Network Working Group                                      Reiner Ludwig
INTERNET-DRAFT                                         Ericsson Research
Expires: January 2002                                         July, 2001


                       TCP Retransmit (RXT) Flag
                <draft-ludwig-tsvwg-tcp-rxt-flag-01.txt>


Status of this memo

   This document is an Internet-Draft and is in full conformance with
   all provisions of Section 10 of RFC2026.

   Internet-Drafts are working documents of the Internet Engineering
   Task Force (IETF), its areas, and its working groups. Note that other
   groups may also distribute working documents as Internet-Drafts.

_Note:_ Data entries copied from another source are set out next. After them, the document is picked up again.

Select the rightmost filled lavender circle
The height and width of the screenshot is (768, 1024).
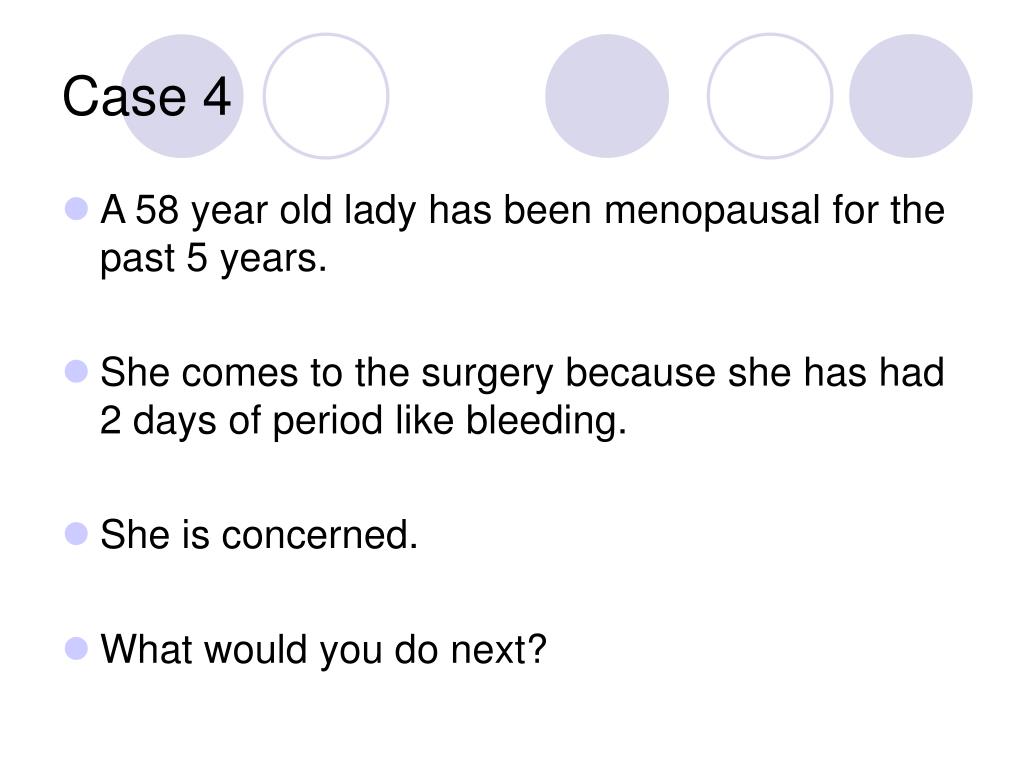tap(910, 96)
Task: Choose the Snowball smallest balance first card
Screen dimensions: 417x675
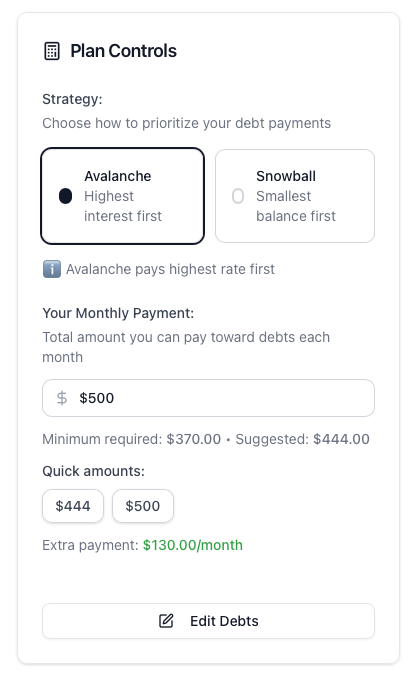Action: coord(295,196)
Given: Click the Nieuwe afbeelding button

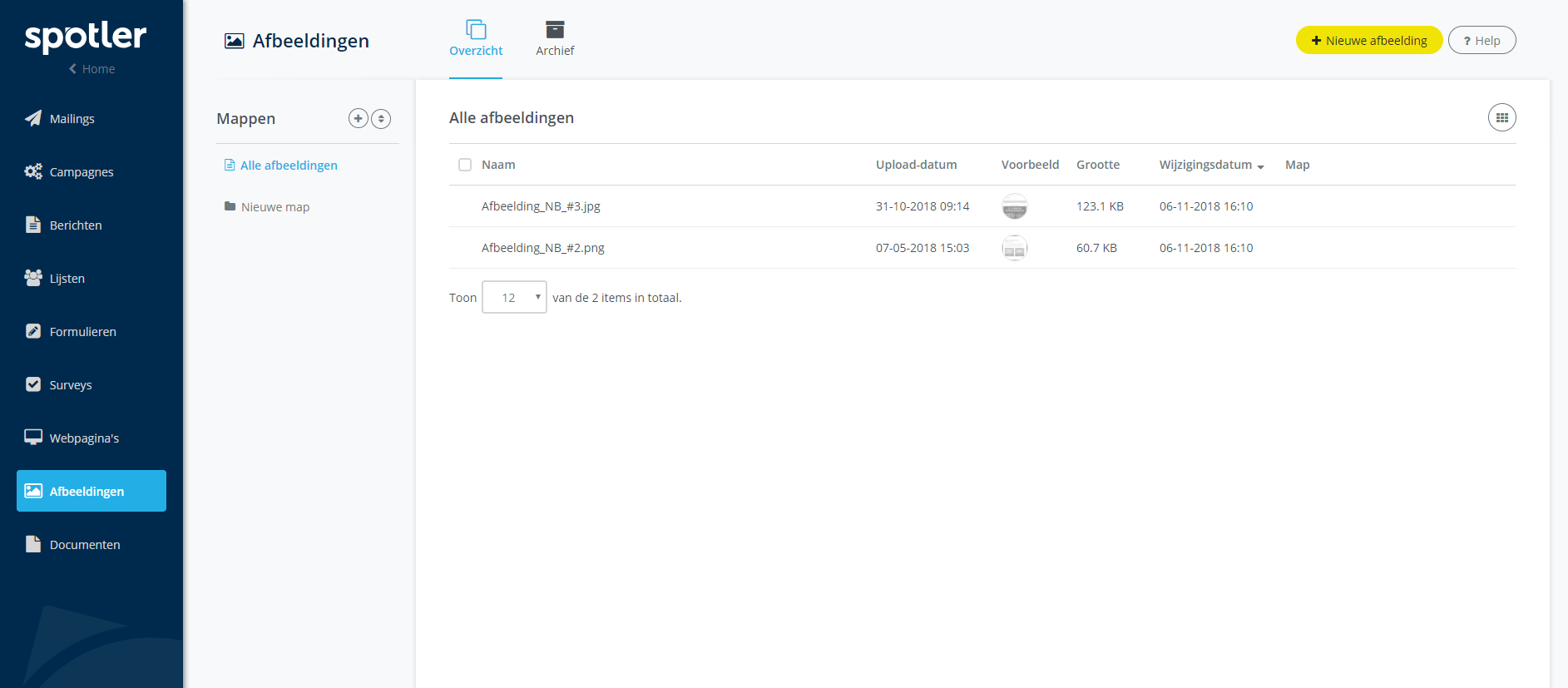Looking at the screenshot, I should coord(1369,40).
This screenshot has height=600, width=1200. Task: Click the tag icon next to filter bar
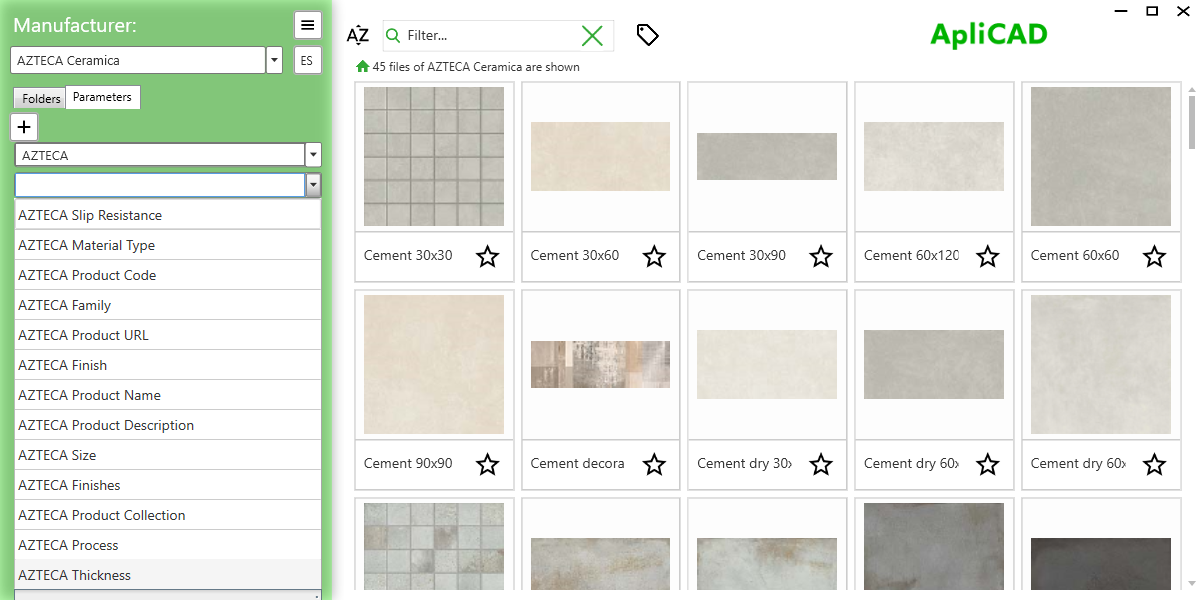pyautogui.click(x=647, y=34)
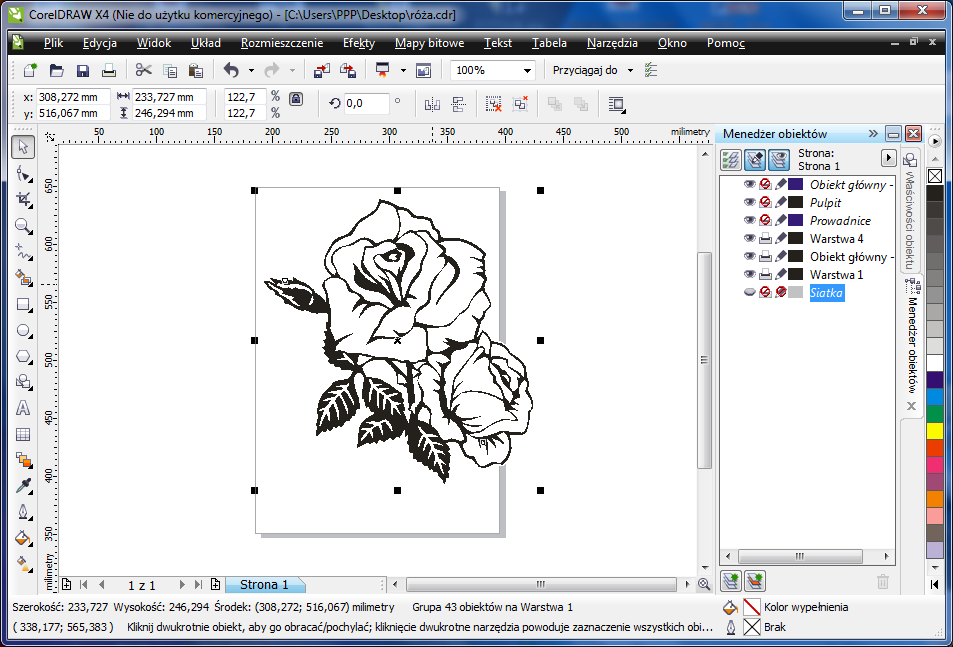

   Internet-Drafts are draft documents valid for a maximum of six months
   and may be updated, replaced, or obsoleted by other documents at any
   time. It is inappropriate to use Internet-Drafts as reference
   material or cite them other than as "work in progress".

   The list of current Internet-Drafts can be accessed at
   http://www.ietf.org/ietf/lid-abstracts.txt

   The list of Internet-Draft Shadow Directories can be accessed at
   http://www.ietf.org/shadow.html


Abstract

   This document proposes a solution to TCPÆs retransmission ambiguity
   problem. It is based on using a single bit, named the Retransmit
   (RXT) flag, taken from the Reserved field of the TCP header. The TCP
   sender sets the RXT flag in segments containing retransmitted data.
   In response to such a segment, the TCP receiver sends an immediate
   pure ACK with the RXT flag set. By inspecting the RXT flag of the
   first new ACK that arrives after a retransmit, the TCP sender can
   detect whether the retransmit was spurious.


Ludwig                                                          [Page 1]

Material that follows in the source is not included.